Beauty Before Age

09.25.07

The relationship between age and improvement is not linear. This is true of humans, and it’s certainly true of alcoholic beverages. Wines are more fragile than spirits, of course, since they are lower in that awesome preservative, alcohol. But wine is aged for months in wood, whereas spirits can be aged for decades. . . and in rare cases for more than a century.

Last week I tasted an Armagnac made from grapes harvested in 1893. You can’t buy it—there’s none left—and to be honest, unless it’s your birth year, you’re better off saving your money (if that is your birth year, many happy returns and thanks for reading this far). I’m not saying it wasn’t great; it was. Thought-provoking, awe-inspiring, downright ethereal, but it lacked one thing I really like in my booze: hedonism.
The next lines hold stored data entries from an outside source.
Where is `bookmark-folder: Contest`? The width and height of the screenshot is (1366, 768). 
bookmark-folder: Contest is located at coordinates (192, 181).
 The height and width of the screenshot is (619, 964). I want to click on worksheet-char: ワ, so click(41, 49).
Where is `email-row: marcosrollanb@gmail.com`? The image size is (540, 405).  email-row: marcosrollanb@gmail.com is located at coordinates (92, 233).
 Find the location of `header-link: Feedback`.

That Marcel Trépout 1893 Armagnac has a little brother, however, and it is one of the best things I’ve ever tasted. Marcel Trépout 1925 Armagnac will sell for around $1,000 when it arrives in stores next month. I can feel you getting ready to click to the next post, but before you do, let me just say that I’ve tasted several stratospherically expensive spirits and this is the first one that I would buy if I had more money than I knew what to do with.

I’ve rarely enjoyed single malt Scotches with more than 21 years in wood (I generally find, as I taste through a product line, that the 17-year-old bottling is my favorite). American whiskies are almost never left in the barrel that long (although the few I can recall off the top of my head—Pappy Van Winkle’s Family Reserve 20-year-old Bourbon, Rittenhouse 21-year-old Rye, Sazerac 18-year-old Rye—were awfully good). But Cognacs and Armagnacs last much longer, I assume because they are made from grapes, which have more acidity than grain—though to be honest I haven’t researched the topic.

The stunning thing about the entire line of Trépout Armagnacs was their acidity. This gave them all long and delicious finishes. But what set the 1925 head and shoulders above everything else on the table was its richness and complexity. All around the room people were blurting out associations for the aromas and flavors they were finding; I was blown away by the rich, silky mouthfeel and long, incredible finish.

As soon as the formal tasting was over, a few of us (including Esquire’s David Wondrich and Cigar Aficionado’s Jack Bettridge) casually bolted for one of the three empty place-settings where all 10 brandies had been poured but left untouched. Each of us snagged a single glass. I looked around the room. In front of every chair there were 10 glasses. Glass number 9, in the majority of cases, was the only empty one. We smiled, perhaps a bit smugly, and took another sip.